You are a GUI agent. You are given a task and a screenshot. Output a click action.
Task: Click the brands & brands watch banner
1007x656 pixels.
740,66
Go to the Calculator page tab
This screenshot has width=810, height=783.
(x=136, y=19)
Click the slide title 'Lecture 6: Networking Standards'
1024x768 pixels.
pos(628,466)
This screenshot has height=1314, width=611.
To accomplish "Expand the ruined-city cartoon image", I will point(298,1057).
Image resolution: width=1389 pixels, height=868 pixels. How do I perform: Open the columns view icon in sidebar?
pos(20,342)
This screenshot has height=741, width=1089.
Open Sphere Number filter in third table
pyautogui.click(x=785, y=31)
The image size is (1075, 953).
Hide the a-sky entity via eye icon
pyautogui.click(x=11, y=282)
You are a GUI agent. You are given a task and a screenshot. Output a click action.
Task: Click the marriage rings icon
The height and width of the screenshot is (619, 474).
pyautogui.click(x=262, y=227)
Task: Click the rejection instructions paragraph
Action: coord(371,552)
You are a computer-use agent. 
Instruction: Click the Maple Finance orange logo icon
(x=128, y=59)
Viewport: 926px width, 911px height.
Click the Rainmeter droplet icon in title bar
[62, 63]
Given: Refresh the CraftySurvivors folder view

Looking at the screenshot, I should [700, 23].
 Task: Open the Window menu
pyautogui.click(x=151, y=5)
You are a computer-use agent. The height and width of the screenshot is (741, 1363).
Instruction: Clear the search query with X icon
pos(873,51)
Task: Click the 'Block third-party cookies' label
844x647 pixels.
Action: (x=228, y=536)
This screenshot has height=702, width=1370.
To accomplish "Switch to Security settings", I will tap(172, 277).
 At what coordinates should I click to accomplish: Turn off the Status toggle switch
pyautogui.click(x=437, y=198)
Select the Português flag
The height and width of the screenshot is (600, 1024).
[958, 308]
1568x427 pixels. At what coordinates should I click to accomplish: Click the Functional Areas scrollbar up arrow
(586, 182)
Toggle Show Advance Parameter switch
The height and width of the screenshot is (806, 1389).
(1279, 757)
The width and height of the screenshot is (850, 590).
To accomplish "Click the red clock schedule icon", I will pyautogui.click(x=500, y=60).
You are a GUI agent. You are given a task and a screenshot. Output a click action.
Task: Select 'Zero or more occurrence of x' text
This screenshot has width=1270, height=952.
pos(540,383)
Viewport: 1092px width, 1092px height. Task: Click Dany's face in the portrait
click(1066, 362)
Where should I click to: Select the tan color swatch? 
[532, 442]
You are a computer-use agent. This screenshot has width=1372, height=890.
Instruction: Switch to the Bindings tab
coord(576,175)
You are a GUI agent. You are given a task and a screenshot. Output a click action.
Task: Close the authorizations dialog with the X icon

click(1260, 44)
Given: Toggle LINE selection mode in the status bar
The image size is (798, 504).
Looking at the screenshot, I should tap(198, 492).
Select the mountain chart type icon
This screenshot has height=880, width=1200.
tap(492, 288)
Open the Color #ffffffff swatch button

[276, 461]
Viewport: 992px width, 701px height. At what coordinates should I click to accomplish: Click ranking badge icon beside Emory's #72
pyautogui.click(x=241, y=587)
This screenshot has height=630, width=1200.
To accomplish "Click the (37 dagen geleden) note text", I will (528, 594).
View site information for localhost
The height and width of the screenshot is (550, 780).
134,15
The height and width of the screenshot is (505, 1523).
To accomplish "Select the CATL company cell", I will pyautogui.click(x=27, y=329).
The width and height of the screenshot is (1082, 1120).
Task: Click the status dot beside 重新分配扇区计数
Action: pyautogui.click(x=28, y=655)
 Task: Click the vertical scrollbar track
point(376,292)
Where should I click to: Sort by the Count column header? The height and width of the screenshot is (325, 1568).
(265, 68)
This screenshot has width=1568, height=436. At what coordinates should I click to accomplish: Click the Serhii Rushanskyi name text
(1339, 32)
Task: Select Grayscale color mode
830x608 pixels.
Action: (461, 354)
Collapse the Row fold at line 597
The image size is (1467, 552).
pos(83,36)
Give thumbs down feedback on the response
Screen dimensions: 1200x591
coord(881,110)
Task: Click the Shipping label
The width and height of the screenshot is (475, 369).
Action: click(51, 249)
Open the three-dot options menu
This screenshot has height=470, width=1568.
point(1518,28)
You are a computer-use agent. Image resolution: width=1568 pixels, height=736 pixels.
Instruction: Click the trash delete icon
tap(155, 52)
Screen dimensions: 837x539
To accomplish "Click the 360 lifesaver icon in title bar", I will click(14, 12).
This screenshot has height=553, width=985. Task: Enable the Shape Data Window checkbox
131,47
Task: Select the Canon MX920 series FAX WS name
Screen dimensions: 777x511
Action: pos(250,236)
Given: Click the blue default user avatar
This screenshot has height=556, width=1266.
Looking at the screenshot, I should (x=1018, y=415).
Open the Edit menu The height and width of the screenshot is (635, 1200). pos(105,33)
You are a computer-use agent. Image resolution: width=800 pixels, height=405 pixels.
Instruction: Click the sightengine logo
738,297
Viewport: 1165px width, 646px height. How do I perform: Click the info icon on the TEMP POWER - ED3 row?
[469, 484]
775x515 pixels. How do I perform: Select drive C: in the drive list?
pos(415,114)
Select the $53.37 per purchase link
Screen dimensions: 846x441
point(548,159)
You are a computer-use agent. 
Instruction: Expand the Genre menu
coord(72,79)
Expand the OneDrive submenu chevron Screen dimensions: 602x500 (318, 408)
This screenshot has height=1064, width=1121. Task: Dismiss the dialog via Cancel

_ _ _ _ _

The word to find is "mode". Copy every line of the records that holds it.

Given: Toggle LINE selection mode in the status bar
Task: Select Grayscale color mode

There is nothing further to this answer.